And it goes on and on (the unraveling and the deconstruction and the death). All this death makes me feel like screaming. And makes me wonder: What is the old way of doing things? How did the women from long ago express their grief? Is this the proper time to rip my clothes and put on a sackcloth? Would now be the culturally appropriate time to go out into the street and wail? Cover myself with ash and tear my hair? Would I be seen as mad? Or would the line of traffic stop? Would everyone pause for a moment? Would one brave person open the car door, step out into the street, walk humbly across the sizzling pavement, and kneel with me? Would they unlock the grief buried deep within their own chest?
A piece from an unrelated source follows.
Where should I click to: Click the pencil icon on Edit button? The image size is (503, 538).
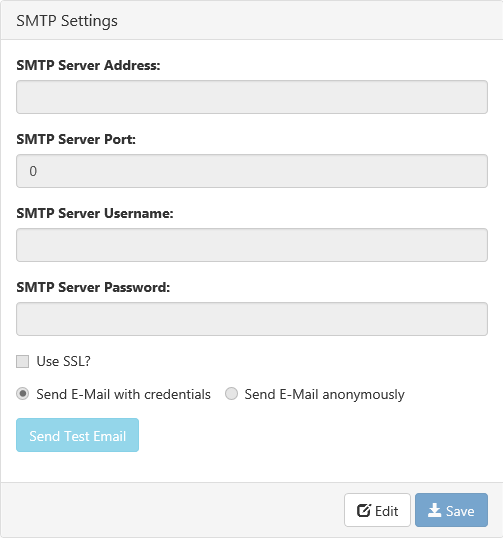click(x=364, y=510)
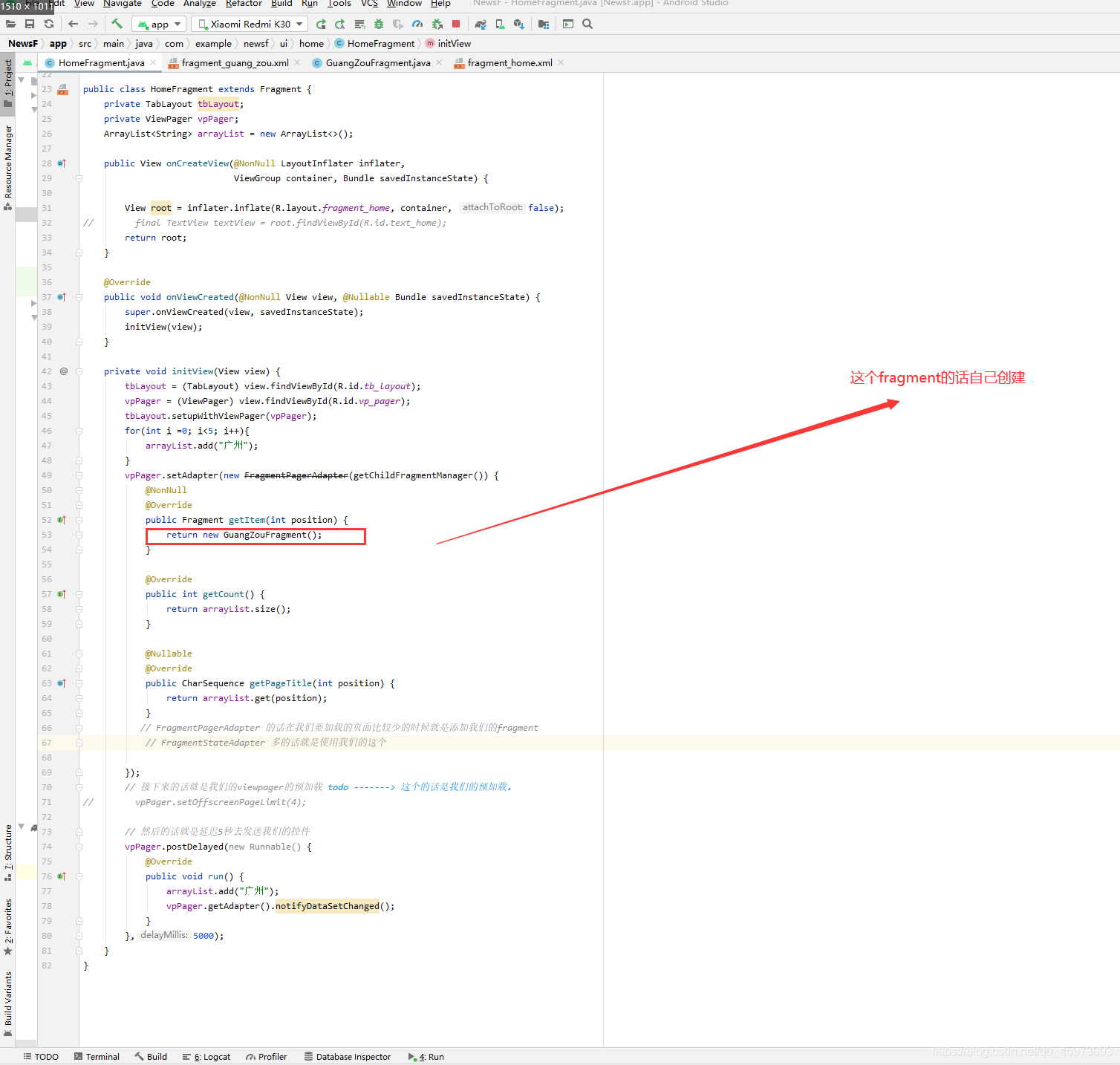Debug the app with the bug icon
Image resolution: width=1120 pixels, height=1065 pixels.
point(379,24)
Would they sob aloud with me? And in that moment of collective mourning, two humans, side-by-side, crying out from the deepest parts of our souls—would others join us? Would the ripple begin? I can see it now, the car doors opening, the street flooded with hands and feet and sound, and the orchestra of our innermost pain carried up into the cosmos.
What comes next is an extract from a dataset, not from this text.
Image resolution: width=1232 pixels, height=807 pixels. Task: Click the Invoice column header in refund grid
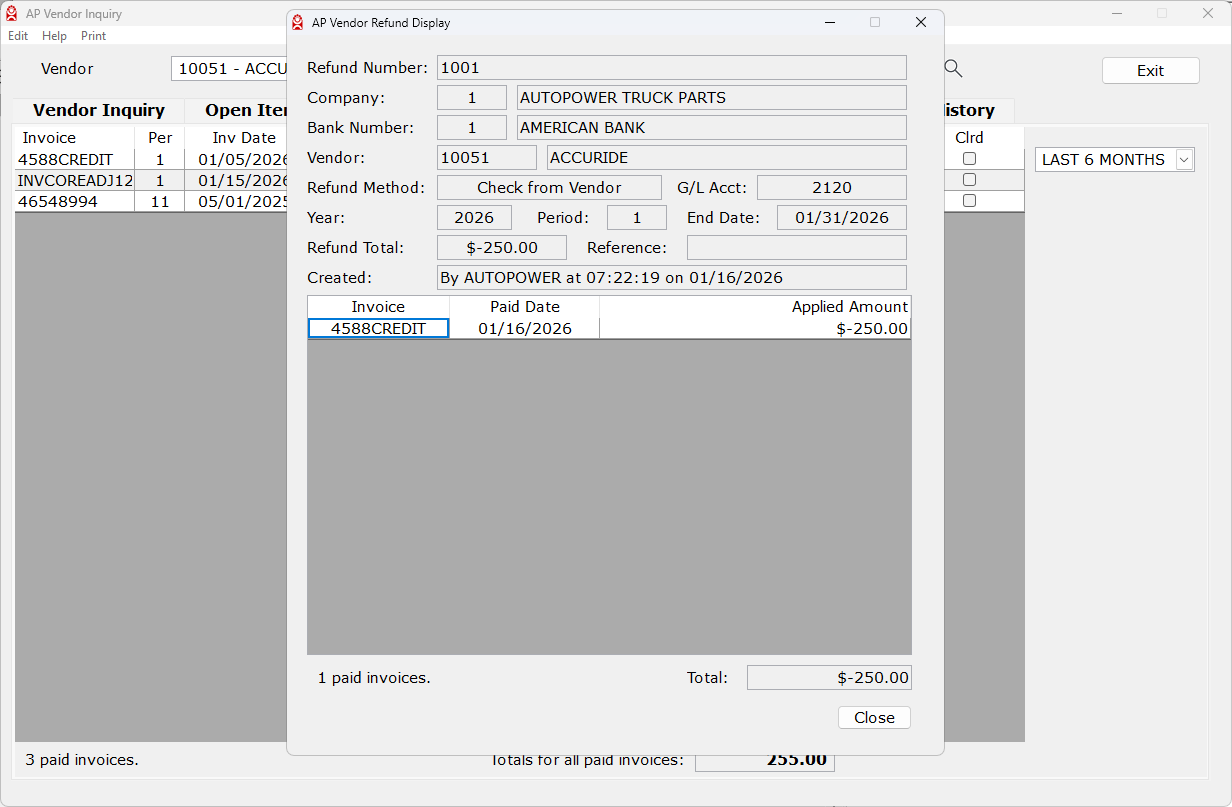pos(378,307)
Once, I had a mentor ask me if I lament well. She said this to me when I was at a low point in my life. At the time, I did not believe I could get any lower. (Clearly I did not know that one day I would be here, penning this. But then again, we never know these sorts of things. We never know where life is taking us, and what the bottom or even what the very tallest mountaintop looks like. We’re always surprised when we get there.) But there I was, telling her I did know how to lament well. I did know how to deeply express my grief and anguish. I was tapped into the deepest parts of my soul. I was already an open channel, as healthily connected as I could be. At that point in my life, the word resilient was a gleaming statue of gold, and I was on my way to ascending the Olympus of my brokenness. I wanted to get the trophy and the prize saying I had arrived. I wanted the stories told of how I had run my race of sorrow and rebounded with ease, with a smile on my lips, a twinkle in my eye, and joy in my heart.
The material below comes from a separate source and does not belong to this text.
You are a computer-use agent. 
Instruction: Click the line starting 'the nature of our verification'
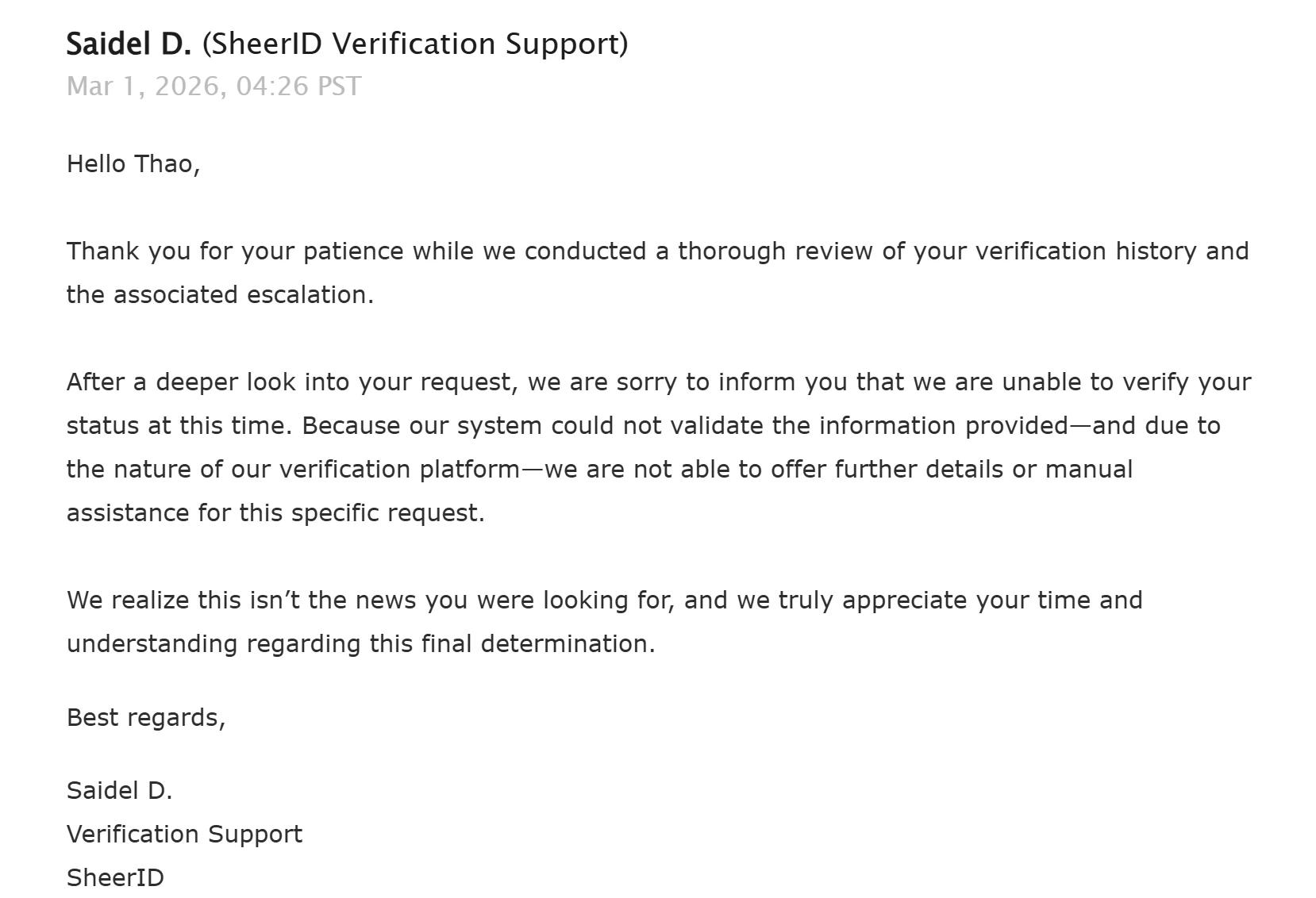point(599,470)
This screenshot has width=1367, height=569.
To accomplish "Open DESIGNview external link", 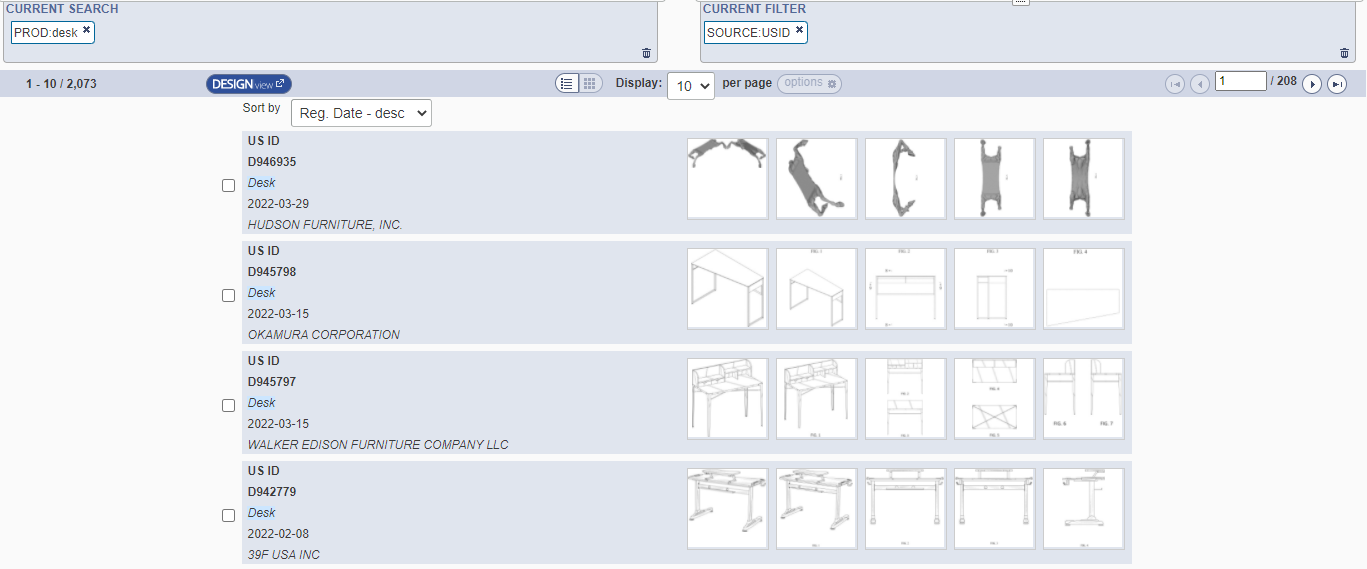I will click(249, 84).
But here, in this present moment, I have found the word, resilient, buried in the dirt. It is not plastered with swirling calligraphy and flowers. It is a seed. It is a seed that requires much tenderness and honesty. Give this seed lots of grace, mercy, and room for roots to grow. It does not want sympathyonly the respect and honor of being seen for what it is and where it happens to be on its journey upward. It is a seed that will eventually push up from the rough soil and bloom. But it only lives for a short time before its petals fall to the ground, and the once bright and leafy stem folds on itself and returns back to the earth.

Here is the most beautiful thing about this seed of resiliency: I am learning that to be resilient does not mean to exist in a finished state of being, but rather an ever-changing state of evolution and becoming. Just like the perennial flowers that do not need to be replanted, my resiliency is constantly being reborn. There have been seasons of my life where the fruit of my resilience has birthed the most beautiful and fragrant blossoms I have ever known. And then there are periods like the one I am living through, where my resilience is buried deep within the core of the earth; and it will take the hands of heaven to crack open the hardened shell and pull forth any sort of life. But my resiliency is there. It is not some shining, shimmering metal. It has become a tool for my survival. It is my trowel, my pickaxe, my compass, my bright, northern star. It is not something that has ever been lost, and it can ever be taken from me. It is soft and at times delicate. It is susceptible to the harsh winter winds, the hail and the rain. It is buoyant, for it can bloom anywhere it is planted, but in some cases, it might bloom slowly, painfully. At times the blossoms may not be as vibrant as they were in seasons before. Sometimes the bugs burrow in and chew at the leaves, or the lawn mower chops it down, or the neighborhood dog drops something horrendous on its petals. And what is left after all that? The seed!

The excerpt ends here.